Décès du Rav Steinmann – Réaction du Rav Raphaël Sadin, Roch Kollel Elicha

« Je voudrais raconter deux histoires qui me paraissent représentatives de la personnalité du Gaon rav Aharon Yéhouda Leib Steinmann zatsal :

On raconte que, lorsqu’il était relativement jeune, après la Shoah, le rav a enseigné dans une yéchiva qui était très pauvre et n’avait pas pu le payer pendant plusieurs mois. Lorsque la yéchiva a finalement reçu une somme conséquente, la direction a voulu payer les arriérés dûs au rav Steinmann. Celui-ci a refusé, en affirmant qu’il n’avait pas besoin de tant d’argent. La seconde histoire se rapporte à une période bien plus proche de nous, lorsque le rav Steinmann était déjà âgé. Un jour, probablement à l’approche de Pourim, on lui a proposé des Ozné Aman. Il a répondu que, durant toute sa vie, il n’avait jamais fait « mézonot » sur autre chose que de la daïssa ! Ces deux histoires prouvent que le rav Steinmann vivait totalement coupé du Olam Hazé. Il avait du mépris pour l’argent, pour le kavod (les honneurs), et pour les plaisirs physiques. Il était entièrement plongé dans le monde de la Torah… J’ai eu l’occasion de le rencontrer plusieurs fois, et je dois dire qu’à chaque problème que je lui soumettais, il a toujours su anticiper la solution. Comme s’il était doté du Roua’h Hakodech, et je suis persuadé qu’il l’était. Le rav Steinmann était la formidable combinaison de génie et de simplicité (Gaonout bépachtout). Et cette combinaison permettait à la vérité de la Torah d’apparaître de manière limpide. Le rav Steinmann était dans l’essentiel. Il était génialement simple ou simplement génial. C’est une perte immense d’une envergure sans précédent. Je me sens orphelin. C’est notre lumière qui nous montrait la Voie, qui s’en va. On peut imaginer qu’il sera la première lumière de la ménora divine. Le Malbim cite la guémara qui dit que la « Mitat Tsadikim Mékhaperet », que la mort des Justes pardonne.
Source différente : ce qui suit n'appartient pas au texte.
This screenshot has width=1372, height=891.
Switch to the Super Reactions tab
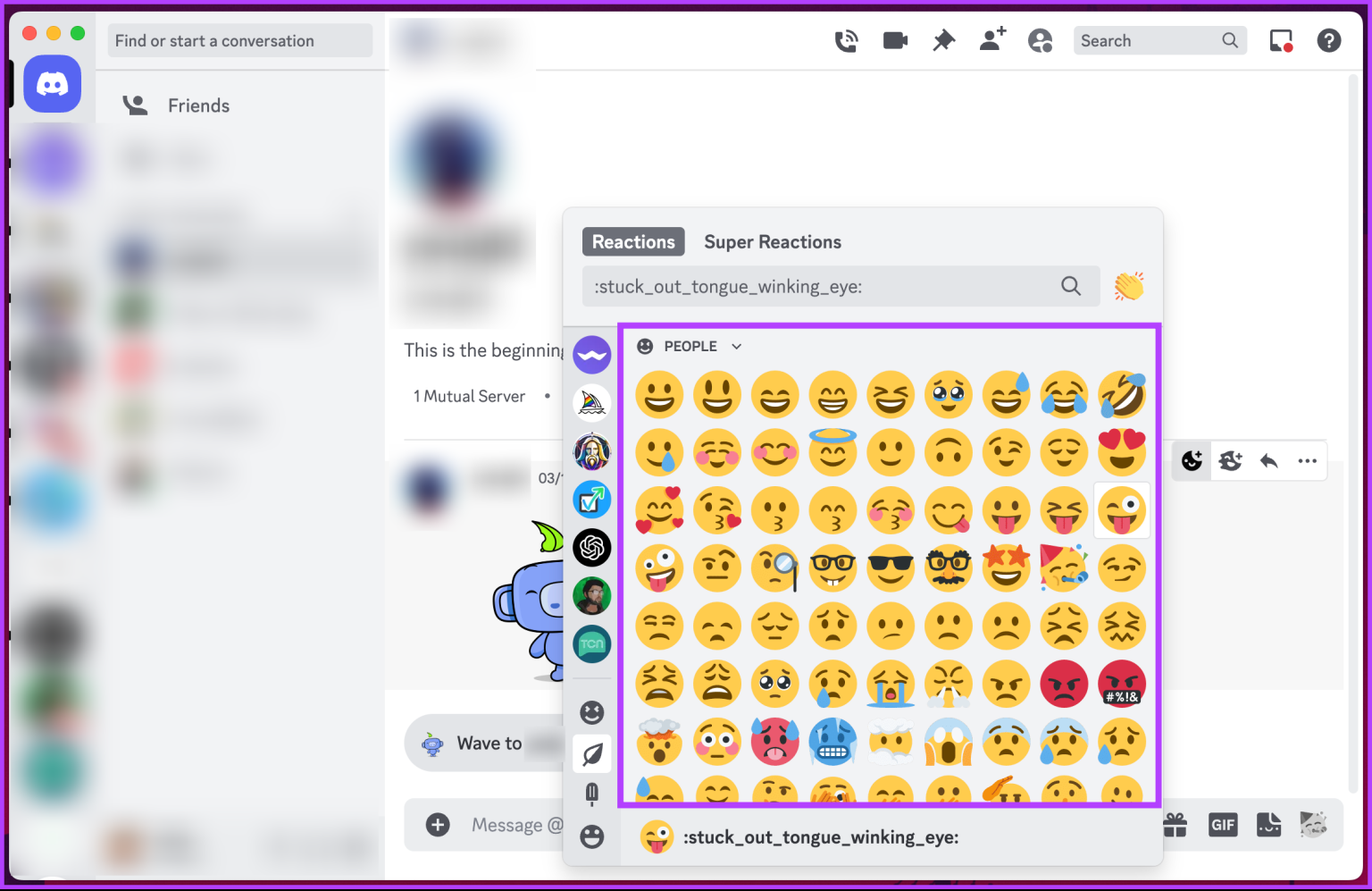click(773, 241)
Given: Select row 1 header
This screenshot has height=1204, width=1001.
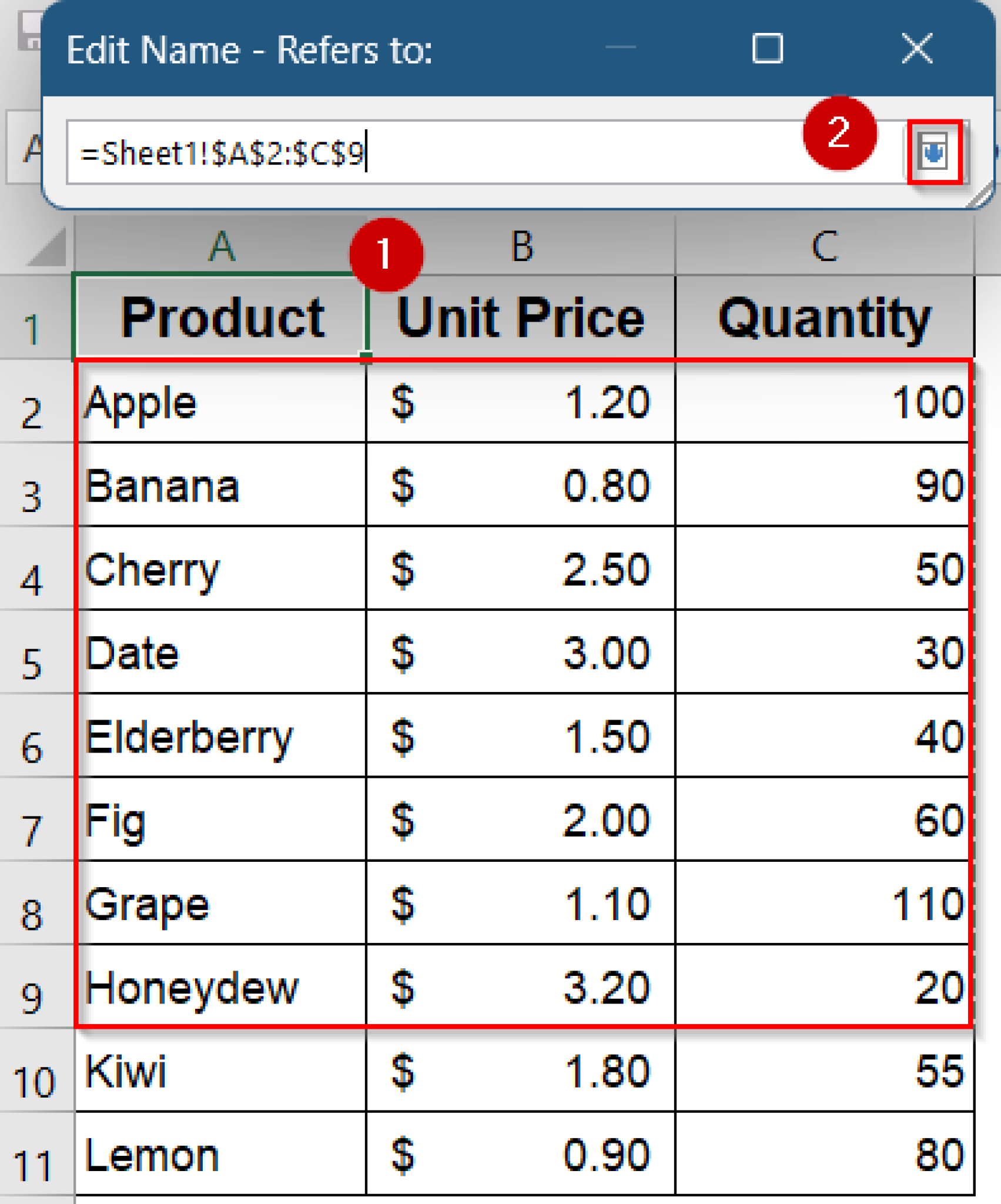Looking at the screenshot, I should click(x=32, y=320).
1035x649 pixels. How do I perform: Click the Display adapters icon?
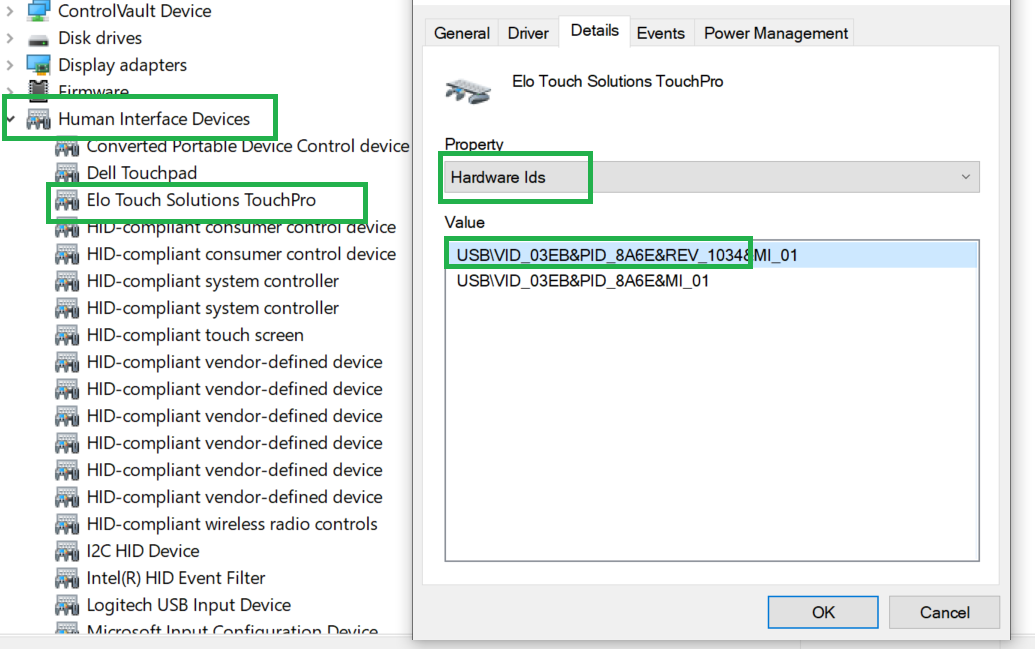point(38,65)
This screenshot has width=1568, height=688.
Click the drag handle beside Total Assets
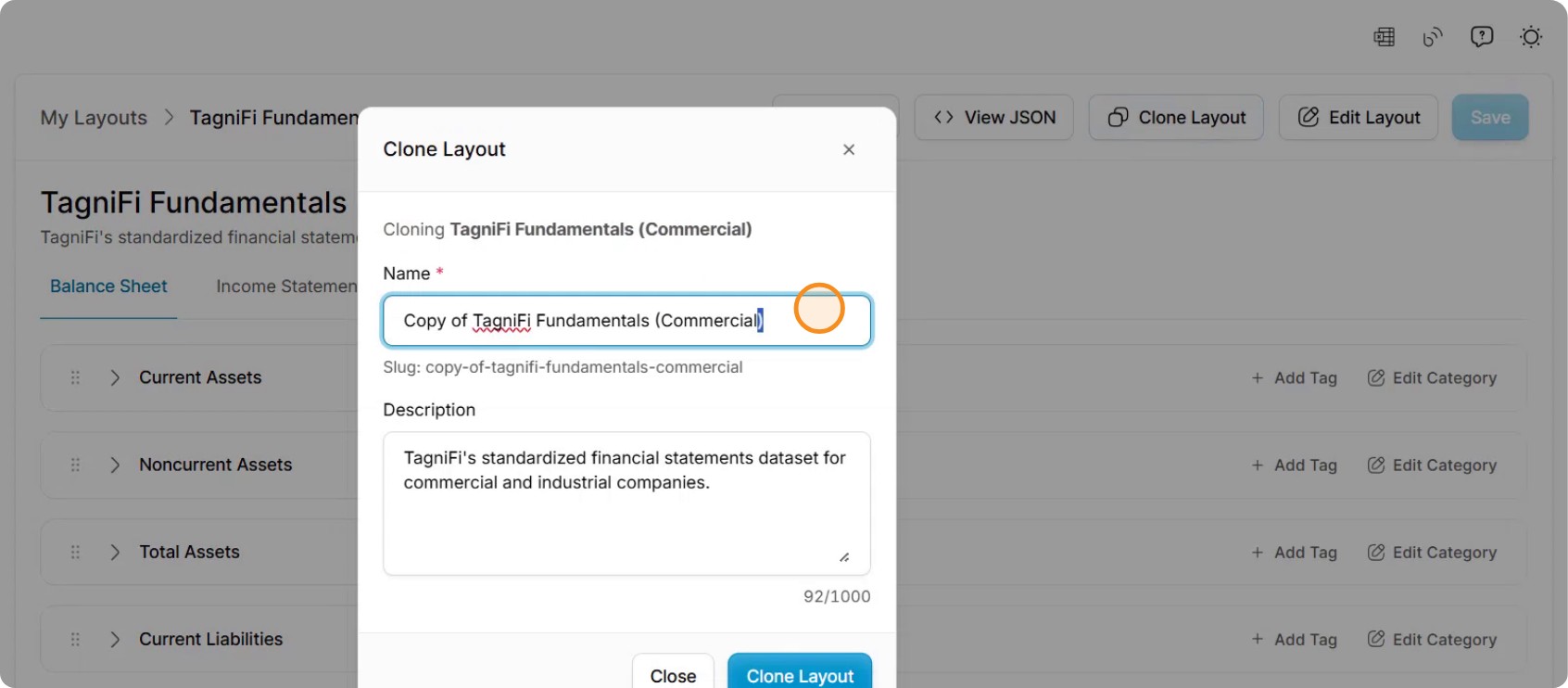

Pourquoi ? Parce que, lorsque le Tsadik arrive devant Hachem après la mort, Hachem est tellement heureux de voir ce qu’un être humain, tel que le rav Steinmann, a réalisé durant sa vie, qu’Il passe du trône du Din à celui de la Ra’hamim, et Il pardonne alors, grâce à ce juste, à toute la génération ». »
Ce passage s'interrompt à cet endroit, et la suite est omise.